Records from a collection:
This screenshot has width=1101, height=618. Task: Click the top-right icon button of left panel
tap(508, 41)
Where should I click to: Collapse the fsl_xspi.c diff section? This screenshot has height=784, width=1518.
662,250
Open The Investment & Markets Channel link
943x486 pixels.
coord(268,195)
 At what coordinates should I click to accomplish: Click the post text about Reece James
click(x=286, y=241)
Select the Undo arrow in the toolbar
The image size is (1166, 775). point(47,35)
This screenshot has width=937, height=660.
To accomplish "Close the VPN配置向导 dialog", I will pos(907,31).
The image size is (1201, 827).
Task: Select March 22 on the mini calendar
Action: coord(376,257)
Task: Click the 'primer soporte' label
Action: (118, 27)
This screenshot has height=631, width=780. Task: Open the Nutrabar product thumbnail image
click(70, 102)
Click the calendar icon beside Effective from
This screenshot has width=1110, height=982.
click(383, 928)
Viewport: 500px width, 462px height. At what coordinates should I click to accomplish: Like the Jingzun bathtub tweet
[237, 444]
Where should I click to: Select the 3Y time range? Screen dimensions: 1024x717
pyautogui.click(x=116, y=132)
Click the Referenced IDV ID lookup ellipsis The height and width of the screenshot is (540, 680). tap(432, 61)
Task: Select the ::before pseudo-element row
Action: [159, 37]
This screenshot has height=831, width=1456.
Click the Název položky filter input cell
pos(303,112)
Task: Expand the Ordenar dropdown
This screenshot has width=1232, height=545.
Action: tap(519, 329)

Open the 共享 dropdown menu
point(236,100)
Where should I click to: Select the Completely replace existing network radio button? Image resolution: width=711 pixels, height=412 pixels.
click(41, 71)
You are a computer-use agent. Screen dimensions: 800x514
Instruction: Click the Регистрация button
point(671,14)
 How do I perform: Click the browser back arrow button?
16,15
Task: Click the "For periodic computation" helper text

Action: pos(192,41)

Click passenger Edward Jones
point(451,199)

Activity: Render the whole set of entries again, exactly as given.

Task solution:
This screenshot has width=1101, height=618. Task: Click the top-right icon button of left panel
tap(508, 41)
Where should I click to: Collapse the fsl_xspi.c diff section? This screenshot has height=784, width=1518.
662,250
Open The Investment & Markets Channel link
943x486 pixels.
coord(268,195)
 At what coordinates should I click to accomplish: Click the post text about Reece James
click(x=286, y=241)
Select the Undo arrow in the toolbar
The image size is (1166, 775). point(47,35)
This screenshot has width=937, height=660.
To accomplish "Close the VPN配置向导 dialog", I will pos(907,31).
The image size is (1201, 827).
Task: Select March 22 on the mini calendar
Action: coord(376,257)
Task: Click the 'primer soporte' label
Action: (118, 27)
This screenshot has height=631, width=780. Task: Open the Nutrabar product thumbnail image
click(70, 102)
Click the calendar icon beside Effective from
This screenshot has width=1110, height=982.
click(383, 928)
Viewport: 500px width, 462px height. At what coordinates should I click to accomplish: Like the Jingzun bathtub tweet
[237, 444]
Where should I click to: Select the 3Y time range? Screen dimensions: 1024x717
pyautogui.click(x=116, y=132)
Click the Referenced IDV ID lookup ellipsis The height and width of the screenshot is (540, 680). tap(432, 61)
Task: Select the ::before pseudo-element row
Action: [159, 37]
This screenshot has height=831, width=1456.
Click the Název položky filter input cell
pos(303,112)
Task: Expand the Ordenar dropdown
This screenshot has width=1232, height=545.
Action: tap(519, 329)

Open the 共享 dropdown menu
point(236,100)
Where should I click to: Select the Completely replace existing network radio button? Image resolution: width=711 pixels, height=412 pixels.
click(41, 71)
You are a computer-use agent. Screen dimensions: 800x514
Instruction: Click the Регистрация button
point(671,14)
 How do I perform: Click the browser back arrow button?
16,15
Task: Click the "For periodic computation" helper text

Action: pos(192,41)

Click passenger Edward Jones
point(451,199)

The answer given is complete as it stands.